From 71789361f05fbdcca1c91b28eba9dbca5d1af249 Mon Sep 17 00:00:00 2001
From: Pavel Grunt <pgrunt@redhat.com>
Date: Fri, 22 Apr 2016 16:47:48 +0200
Subject: [PATCH] channel: Abort migration in delayed unref

When channel is unref'ed during migration migrate_channel_event_cb
is called causing a crash by coroutine yielding to nonexistent channel.

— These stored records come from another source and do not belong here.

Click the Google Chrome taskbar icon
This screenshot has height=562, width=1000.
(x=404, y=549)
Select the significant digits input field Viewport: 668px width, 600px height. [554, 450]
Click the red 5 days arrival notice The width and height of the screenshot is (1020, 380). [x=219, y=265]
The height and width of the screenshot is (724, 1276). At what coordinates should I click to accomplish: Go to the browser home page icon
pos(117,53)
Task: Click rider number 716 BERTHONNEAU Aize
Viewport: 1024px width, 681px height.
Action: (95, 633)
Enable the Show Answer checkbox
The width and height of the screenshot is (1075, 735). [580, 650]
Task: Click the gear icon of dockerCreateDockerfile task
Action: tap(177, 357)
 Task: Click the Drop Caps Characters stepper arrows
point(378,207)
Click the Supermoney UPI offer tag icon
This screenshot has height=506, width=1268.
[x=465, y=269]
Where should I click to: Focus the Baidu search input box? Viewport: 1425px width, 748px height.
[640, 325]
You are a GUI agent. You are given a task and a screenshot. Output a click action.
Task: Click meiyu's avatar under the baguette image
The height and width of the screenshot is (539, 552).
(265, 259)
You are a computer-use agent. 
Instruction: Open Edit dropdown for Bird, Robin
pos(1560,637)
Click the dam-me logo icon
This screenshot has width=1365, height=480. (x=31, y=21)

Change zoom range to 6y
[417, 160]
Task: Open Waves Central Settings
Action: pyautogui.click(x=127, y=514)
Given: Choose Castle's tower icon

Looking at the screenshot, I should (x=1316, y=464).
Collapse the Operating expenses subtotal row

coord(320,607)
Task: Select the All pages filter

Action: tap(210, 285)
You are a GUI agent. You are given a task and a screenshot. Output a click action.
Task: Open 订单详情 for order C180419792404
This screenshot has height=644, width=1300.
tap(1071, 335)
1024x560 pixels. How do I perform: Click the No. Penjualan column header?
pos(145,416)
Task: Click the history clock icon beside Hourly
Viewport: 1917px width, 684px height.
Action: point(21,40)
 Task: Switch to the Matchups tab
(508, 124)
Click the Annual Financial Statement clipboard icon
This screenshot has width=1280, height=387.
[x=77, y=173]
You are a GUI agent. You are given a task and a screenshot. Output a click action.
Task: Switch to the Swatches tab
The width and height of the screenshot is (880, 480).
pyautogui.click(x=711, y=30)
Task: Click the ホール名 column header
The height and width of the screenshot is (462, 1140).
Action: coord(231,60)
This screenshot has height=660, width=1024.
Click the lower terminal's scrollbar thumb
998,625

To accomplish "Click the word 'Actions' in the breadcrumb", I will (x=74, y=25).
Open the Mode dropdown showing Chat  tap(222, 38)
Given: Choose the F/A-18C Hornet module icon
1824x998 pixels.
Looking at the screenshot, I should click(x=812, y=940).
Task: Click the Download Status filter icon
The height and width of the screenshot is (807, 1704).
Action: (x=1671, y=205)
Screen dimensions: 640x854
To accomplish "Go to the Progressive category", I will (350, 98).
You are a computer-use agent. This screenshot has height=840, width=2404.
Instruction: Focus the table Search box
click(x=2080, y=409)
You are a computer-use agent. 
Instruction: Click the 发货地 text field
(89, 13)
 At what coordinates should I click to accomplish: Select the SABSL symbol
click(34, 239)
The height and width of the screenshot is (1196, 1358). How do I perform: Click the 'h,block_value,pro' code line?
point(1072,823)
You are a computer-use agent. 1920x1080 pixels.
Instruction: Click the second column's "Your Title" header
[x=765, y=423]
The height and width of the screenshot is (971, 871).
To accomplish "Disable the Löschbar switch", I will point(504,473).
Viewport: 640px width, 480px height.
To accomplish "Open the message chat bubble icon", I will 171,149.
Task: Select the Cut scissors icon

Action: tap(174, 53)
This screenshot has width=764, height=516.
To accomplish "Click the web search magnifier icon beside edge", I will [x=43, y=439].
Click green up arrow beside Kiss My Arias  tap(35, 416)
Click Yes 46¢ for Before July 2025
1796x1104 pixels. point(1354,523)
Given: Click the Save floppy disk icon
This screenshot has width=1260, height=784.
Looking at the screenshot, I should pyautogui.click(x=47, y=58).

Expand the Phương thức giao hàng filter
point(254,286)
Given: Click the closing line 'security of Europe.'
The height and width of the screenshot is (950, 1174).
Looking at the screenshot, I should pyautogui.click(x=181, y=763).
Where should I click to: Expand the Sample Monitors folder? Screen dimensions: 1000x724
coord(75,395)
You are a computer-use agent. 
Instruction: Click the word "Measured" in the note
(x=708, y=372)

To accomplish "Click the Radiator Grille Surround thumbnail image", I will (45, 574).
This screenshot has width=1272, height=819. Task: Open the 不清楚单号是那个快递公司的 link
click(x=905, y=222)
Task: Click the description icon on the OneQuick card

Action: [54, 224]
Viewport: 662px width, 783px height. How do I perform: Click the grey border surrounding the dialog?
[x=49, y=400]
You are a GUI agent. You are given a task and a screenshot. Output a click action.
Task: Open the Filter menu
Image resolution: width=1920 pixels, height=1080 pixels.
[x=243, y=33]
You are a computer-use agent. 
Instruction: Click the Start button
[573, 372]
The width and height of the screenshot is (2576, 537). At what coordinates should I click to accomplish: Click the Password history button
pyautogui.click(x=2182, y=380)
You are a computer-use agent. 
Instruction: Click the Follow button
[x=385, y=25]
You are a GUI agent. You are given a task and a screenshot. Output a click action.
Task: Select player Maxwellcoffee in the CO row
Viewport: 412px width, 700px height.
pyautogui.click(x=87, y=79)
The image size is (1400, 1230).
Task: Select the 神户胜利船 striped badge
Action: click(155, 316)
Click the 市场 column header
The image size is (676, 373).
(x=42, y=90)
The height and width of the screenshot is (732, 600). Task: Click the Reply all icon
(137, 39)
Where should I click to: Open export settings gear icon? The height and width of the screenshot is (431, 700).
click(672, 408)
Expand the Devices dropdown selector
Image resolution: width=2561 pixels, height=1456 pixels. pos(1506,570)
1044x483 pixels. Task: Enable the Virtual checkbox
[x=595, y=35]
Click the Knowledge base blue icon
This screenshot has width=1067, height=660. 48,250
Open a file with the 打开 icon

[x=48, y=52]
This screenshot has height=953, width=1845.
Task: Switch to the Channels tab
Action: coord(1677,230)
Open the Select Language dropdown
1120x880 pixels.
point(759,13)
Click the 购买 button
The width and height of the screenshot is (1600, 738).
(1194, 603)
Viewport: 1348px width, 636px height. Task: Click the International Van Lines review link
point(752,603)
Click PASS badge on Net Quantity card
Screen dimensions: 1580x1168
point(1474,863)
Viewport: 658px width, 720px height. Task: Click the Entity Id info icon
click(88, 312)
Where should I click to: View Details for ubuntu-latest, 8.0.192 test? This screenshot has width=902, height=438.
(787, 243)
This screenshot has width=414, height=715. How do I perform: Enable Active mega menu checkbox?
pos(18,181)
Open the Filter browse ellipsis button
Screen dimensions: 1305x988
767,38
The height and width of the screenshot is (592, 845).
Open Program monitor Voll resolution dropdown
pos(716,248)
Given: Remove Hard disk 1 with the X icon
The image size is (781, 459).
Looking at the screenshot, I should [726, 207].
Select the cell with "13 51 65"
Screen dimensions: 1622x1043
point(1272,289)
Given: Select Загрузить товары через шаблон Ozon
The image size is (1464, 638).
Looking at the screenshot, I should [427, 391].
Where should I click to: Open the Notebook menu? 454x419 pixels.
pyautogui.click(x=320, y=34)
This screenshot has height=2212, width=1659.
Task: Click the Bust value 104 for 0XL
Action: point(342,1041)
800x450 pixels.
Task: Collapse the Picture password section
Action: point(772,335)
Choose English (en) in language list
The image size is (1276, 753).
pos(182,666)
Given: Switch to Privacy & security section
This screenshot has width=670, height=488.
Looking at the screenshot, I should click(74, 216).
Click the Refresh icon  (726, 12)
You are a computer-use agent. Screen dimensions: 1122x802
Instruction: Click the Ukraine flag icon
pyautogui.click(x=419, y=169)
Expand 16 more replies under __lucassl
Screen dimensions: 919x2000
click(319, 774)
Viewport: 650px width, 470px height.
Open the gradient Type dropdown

The delayed_unref happens for the target host channel and will only occur
when the migration process fails.

As comment in spice_channel_coroutine says:
  Co-routine exits now - the SpiceChannel object may no longer exist,
  so don't do anything else now unless you like SEGVs

Related: rhbz#1318574
Acked-by: Victor Toso <victortoso@redhat.com>
---
 src/spice-channel.c | 8 ++++++++
 1 file changed, 8 insertions(+)

diff --git a/src/spice-channel.c b/src/spice-channel.c
index d8a4ed6..e52a6a9 100644
--- a/src/spice-channel.c
+++ b/src/spice-channel.c
@@ -2306,6 +2306,7 @@ static gboolean spice_channel_delayed_unref(gpointer data)
     SpiceChannel *channel = SPICE_CHANNEL(data);
     SpiceChannelPrivate *c = channel->priv;
     gboolean was_ready = c->state == SPICE_CHANNEL_STATE_READY;
+    SpiceSession *session;
 
     CHANNEL_DEBUG(channel, "Delayed unref channel %p", channel);
 
@@ -2313,6 +2314,13 @@ static gboolean spice_channel_delayed_unref(gpointer data)
 
     c->state = SPICE_CHANNEL_STATE_UNCONNECTED;
 
+    session = spice_channel_get_session(channel);
+    if (spice_session_is_for_migration(session)) {
+        /* error during migration - abort migration */
+        spice_session_abort_migration(session);
+        return FALSE;
+    }
+
     if (c->event != SPICE_CHANNEL_NONE) {
         g_coroutine_signal_emit(channel, signals[SPICE_CHANNEL_EVENT], 0, c->event);
         c->event = SPICE_CHANNEL_NONE;
-- 
2.8.1